(Extracted records)
--------------------------------------------------

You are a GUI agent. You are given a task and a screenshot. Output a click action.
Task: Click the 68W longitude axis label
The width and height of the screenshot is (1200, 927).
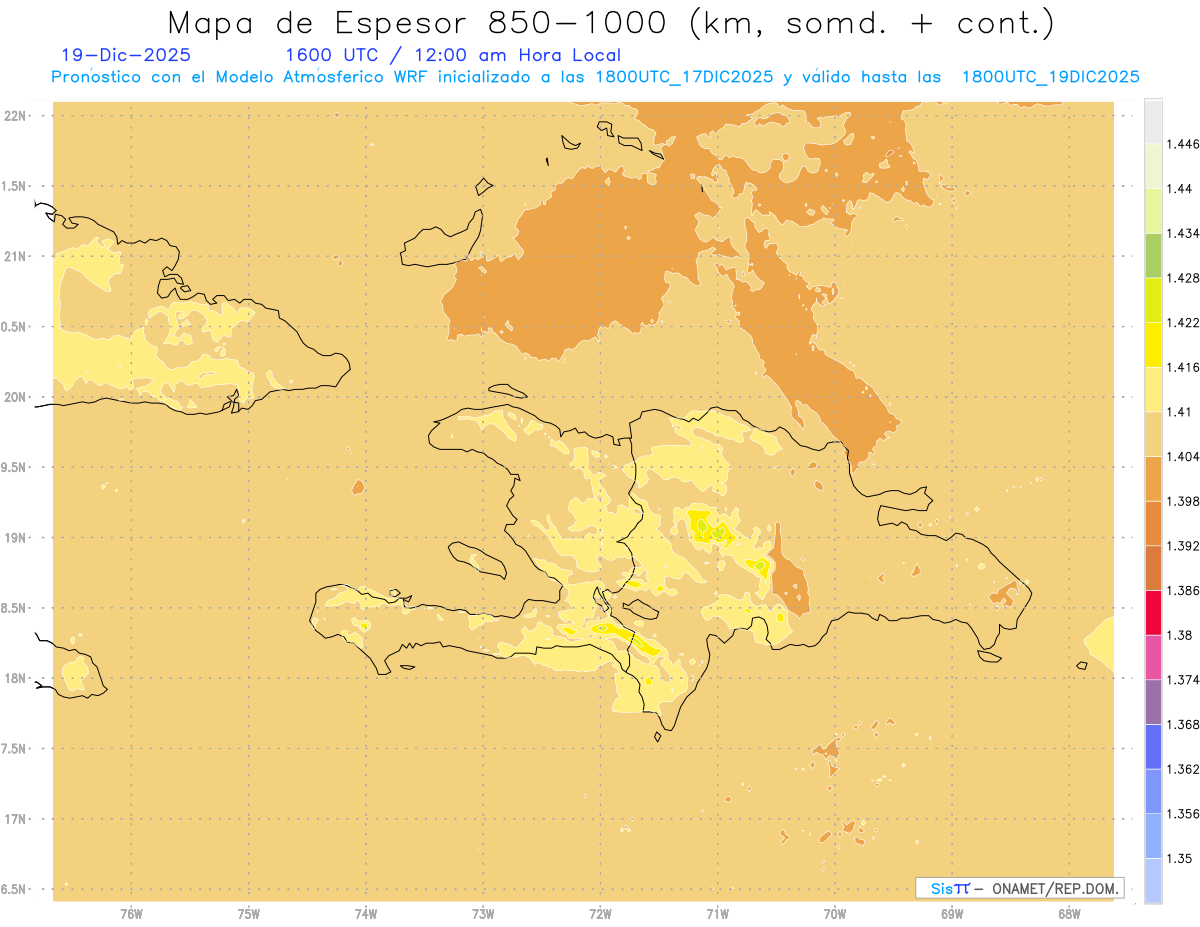(1069, 913)
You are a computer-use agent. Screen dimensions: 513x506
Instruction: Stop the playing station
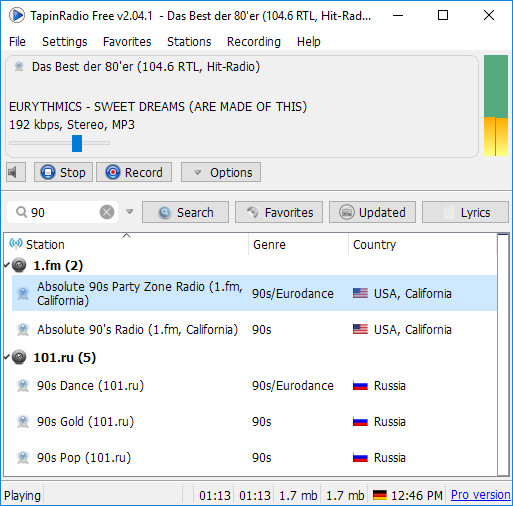tap(63, 172)
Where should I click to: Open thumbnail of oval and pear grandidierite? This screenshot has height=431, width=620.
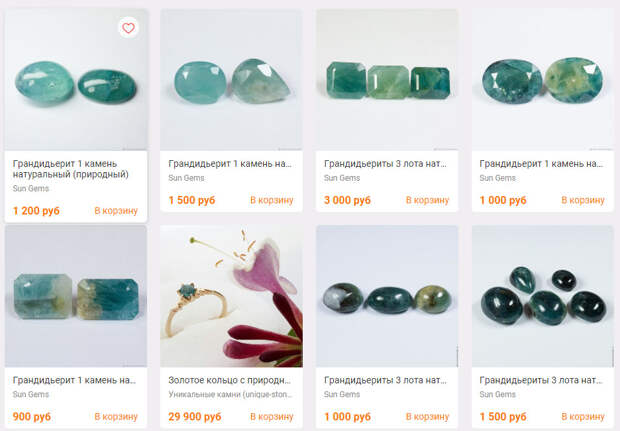pyautogui.click(x=231, y=80)
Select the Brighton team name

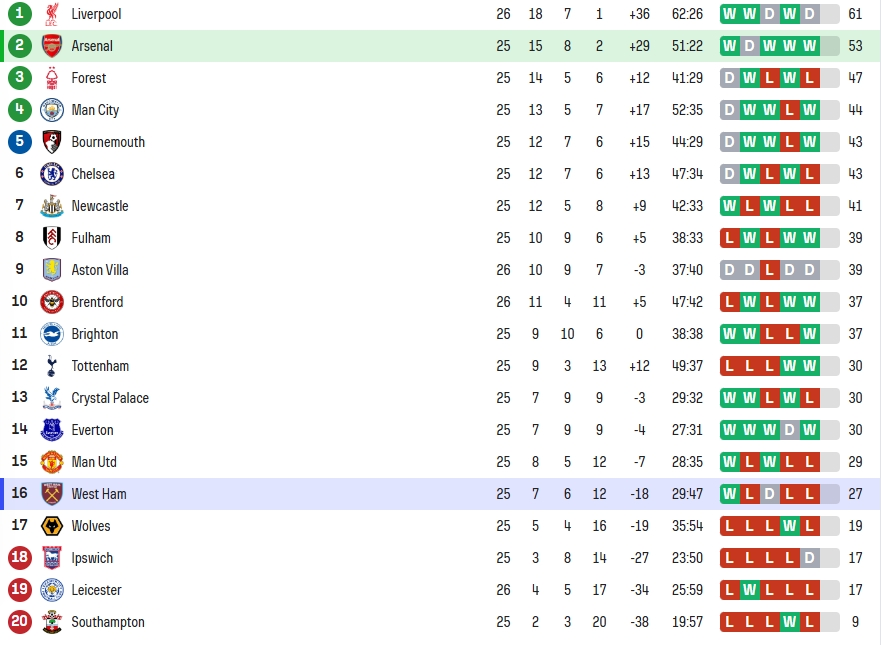[94, 334]
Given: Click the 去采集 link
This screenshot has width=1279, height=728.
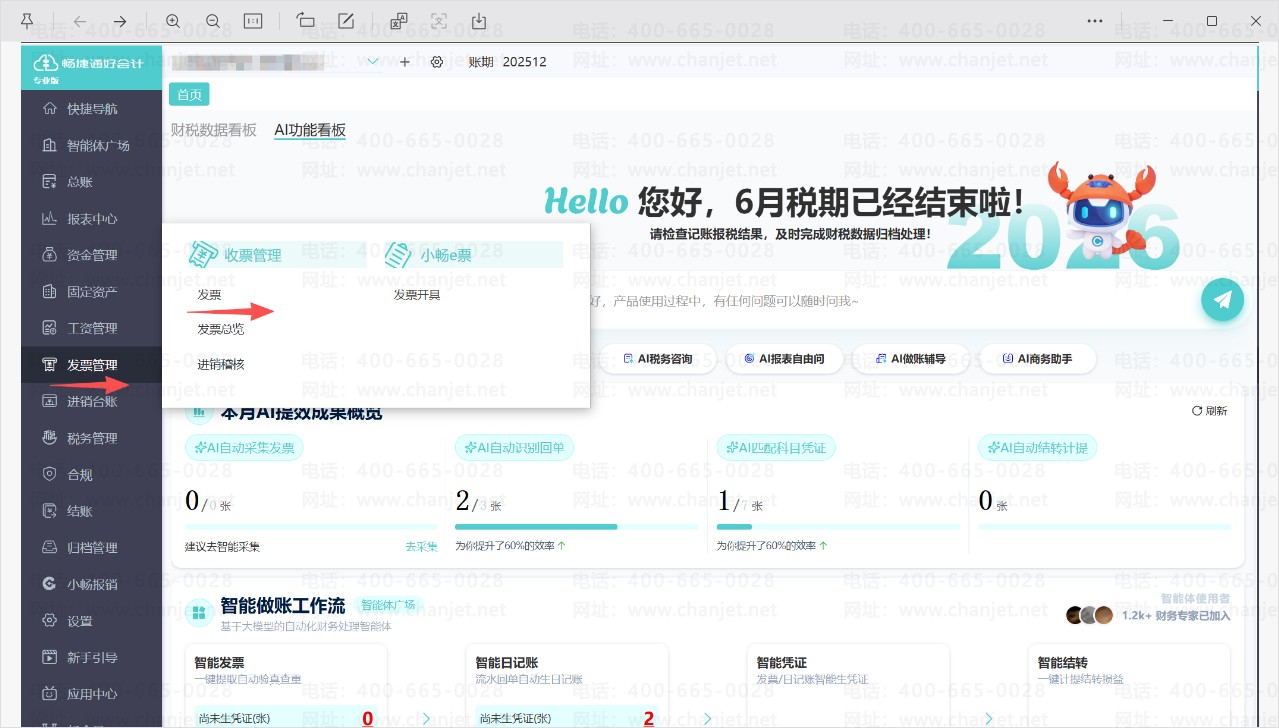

--------------------------------------------------

What you are asked to do
Each record above should be copied character for character, with pictures dropped.

Answer
You are a GUI agent. You are given a task and a screenshot. Output a click action.
Task: Click the 68W longitude axis label
The width and height of the screenshot is (1200, 927).
(1069, 913)
You are a computer-use agent. Screen dimensions: 513x506
Instruction: Stop the playing station
tap(63, 172)
Where should I click to: Open thumbnail of oval and pear grandidierite? This screenshot has height=431, width=620.
pyautogui.click(x=231, y=80)
Select the Brighton team name

[94, 334]
Given: Click the 去采集 link
This screenshot has width=1279, height=728.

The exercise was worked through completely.